(Collected data)
######

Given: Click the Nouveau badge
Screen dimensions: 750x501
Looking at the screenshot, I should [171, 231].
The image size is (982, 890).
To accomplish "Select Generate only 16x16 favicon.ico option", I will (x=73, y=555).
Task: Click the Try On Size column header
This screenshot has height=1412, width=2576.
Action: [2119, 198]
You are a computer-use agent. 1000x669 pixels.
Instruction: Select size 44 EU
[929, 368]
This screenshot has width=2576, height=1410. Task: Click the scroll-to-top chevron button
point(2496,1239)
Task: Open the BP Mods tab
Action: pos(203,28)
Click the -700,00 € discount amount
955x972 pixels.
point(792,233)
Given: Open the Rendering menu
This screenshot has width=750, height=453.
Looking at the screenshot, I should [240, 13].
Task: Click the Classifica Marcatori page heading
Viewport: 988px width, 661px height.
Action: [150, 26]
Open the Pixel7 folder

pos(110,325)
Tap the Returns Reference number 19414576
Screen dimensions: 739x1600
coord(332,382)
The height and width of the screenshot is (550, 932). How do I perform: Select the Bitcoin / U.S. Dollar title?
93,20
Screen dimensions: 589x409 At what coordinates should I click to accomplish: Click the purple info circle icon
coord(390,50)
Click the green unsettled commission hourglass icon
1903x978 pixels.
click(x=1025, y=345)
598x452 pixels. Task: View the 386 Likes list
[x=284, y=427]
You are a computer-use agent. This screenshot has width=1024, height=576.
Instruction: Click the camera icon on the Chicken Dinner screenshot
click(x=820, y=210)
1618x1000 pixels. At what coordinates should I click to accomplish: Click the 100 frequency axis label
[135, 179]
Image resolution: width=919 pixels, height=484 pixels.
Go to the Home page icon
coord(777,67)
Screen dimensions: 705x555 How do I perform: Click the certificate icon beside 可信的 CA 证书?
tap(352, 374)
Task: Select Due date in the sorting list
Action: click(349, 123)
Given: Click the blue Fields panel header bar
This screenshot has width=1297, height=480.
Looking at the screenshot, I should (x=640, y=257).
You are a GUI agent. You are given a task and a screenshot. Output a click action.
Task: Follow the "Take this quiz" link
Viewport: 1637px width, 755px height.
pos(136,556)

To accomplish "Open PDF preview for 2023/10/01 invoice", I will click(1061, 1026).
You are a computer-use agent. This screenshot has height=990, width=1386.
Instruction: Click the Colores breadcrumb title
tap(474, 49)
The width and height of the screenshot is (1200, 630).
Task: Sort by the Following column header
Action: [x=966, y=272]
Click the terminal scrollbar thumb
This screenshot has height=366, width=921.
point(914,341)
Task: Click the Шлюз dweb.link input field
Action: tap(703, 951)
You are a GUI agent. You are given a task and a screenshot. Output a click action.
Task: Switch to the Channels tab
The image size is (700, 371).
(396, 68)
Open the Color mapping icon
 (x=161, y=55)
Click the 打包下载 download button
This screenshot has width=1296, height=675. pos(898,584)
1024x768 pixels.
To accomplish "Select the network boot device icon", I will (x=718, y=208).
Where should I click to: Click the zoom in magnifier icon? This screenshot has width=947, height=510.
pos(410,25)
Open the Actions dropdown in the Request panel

######

### WORK REQUEST
All lines in the preceding records that hold the word "will" need to be copied.

### EXERCISE RESULT
To accomplish "Select Generate only 16x16 favicon.ico option", I will (x=73, y=555).
To accomplish "Open PDF preview for 2023/10/01 invoice", I will click(1061, 1026).
To accomplish "Select the network boot device icon", I will (x=718, y=208).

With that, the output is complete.